Born in Mexico City and educated in a Yiddish-language school, Stavans (Latin American and Latino Culture/Amherst Coll.; Gabriel García Márquez: The Early Years, 2010, etc.) collects some of his journalistic output as a deeply engaged cultural observer.
Calling himself an “accidental Mexican,” and rather more Jewish than Mexican, he moved to New York in 1985. In the life and work of Isaac Bashevis Singer, who immigrated to New York from Poland in 1935, Stavans found a kindred spirit. From anonymous immigrant, switching languages and cultures and moving from poverty to recognition and financial stability with the help of his antiquated, trusty Hebrew-character Underwood typewriter purchased in Coney Island, Singer personifies the American dream.
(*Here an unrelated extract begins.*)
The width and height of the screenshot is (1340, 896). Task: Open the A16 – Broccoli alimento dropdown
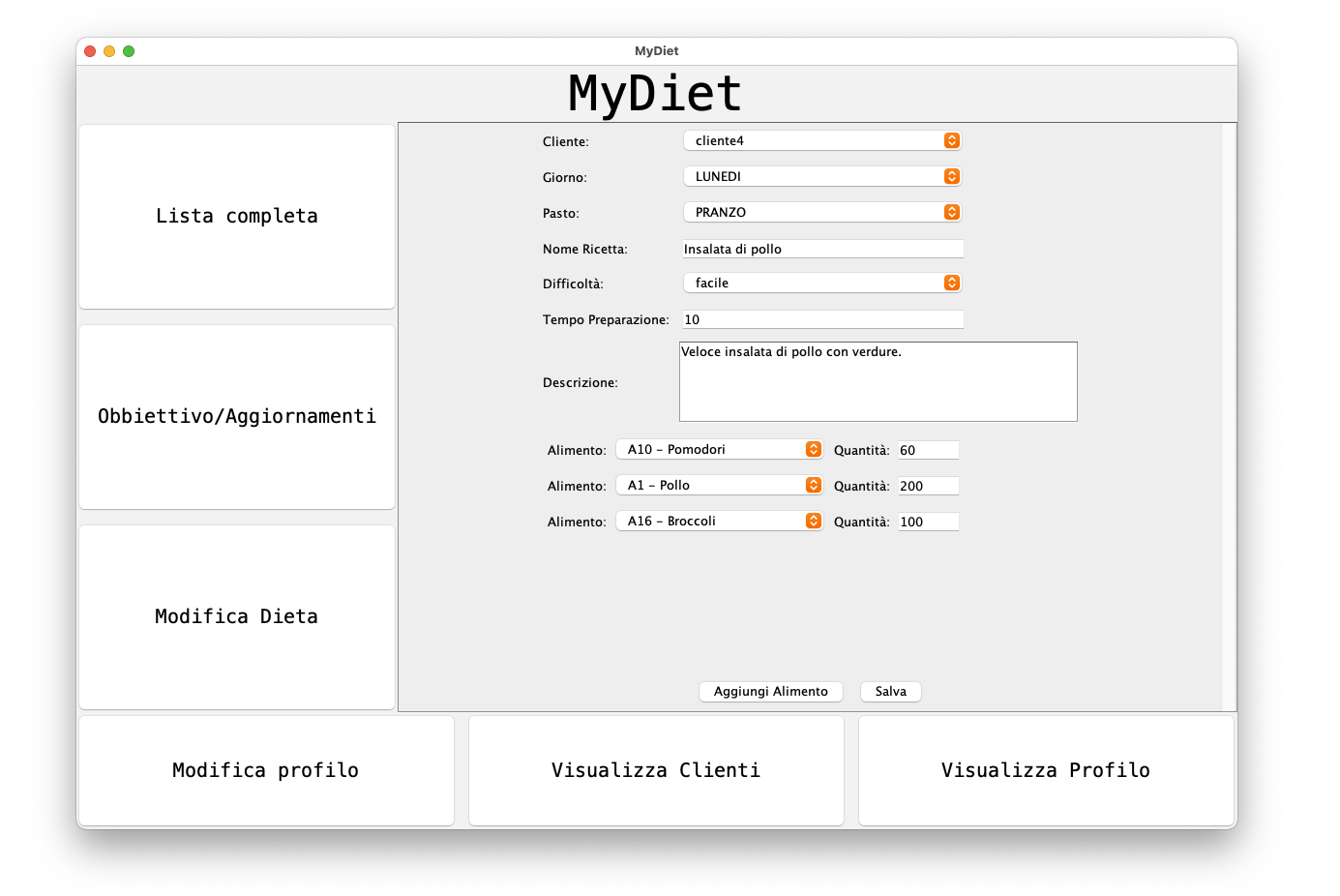click(x=719, y=522)
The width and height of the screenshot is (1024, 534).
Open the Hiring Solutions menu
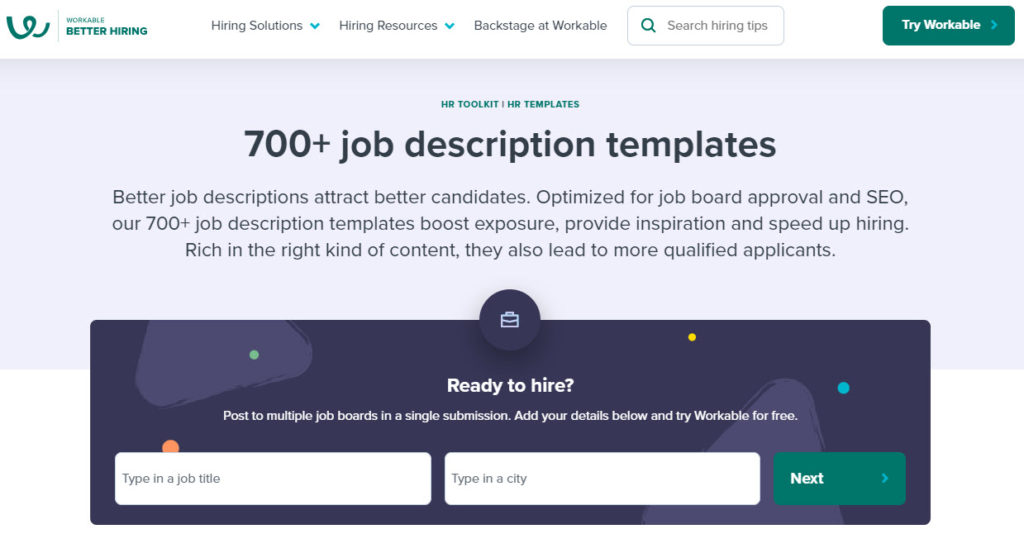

Stavans’ own devotion to Yiddish burbles in other essays here, such as a revisiting of Leo Rosten’s The Joys of Yiddish. Stavans writes about the particularly delightful hurdles of translating Sholem Aleichem’s Tevye der milkhiker; offers some prescient re-readings of Argentine Jacobo Timerman, poet Homero Aridjis and critic Lionel Trilling; and includes an interview of novelist Allegra Goodman and an interview of himself regarding the translation of the King James Bible. Among the most elucidating essays concern Singer’s sister, Esther Kreitman, “the other Singer,” relegated to obscurity despite her own impressive literary output and due for correction and rehabilitation along with numerous other female masters of Yiddish. In “What Melting Pot?” Stavans delivers a moving, detailed take on the profound changes the author has observed in Jewish American identity through language and literature.
Too scholarly for some readers, but Stavans provides a relevant, fresh point of view.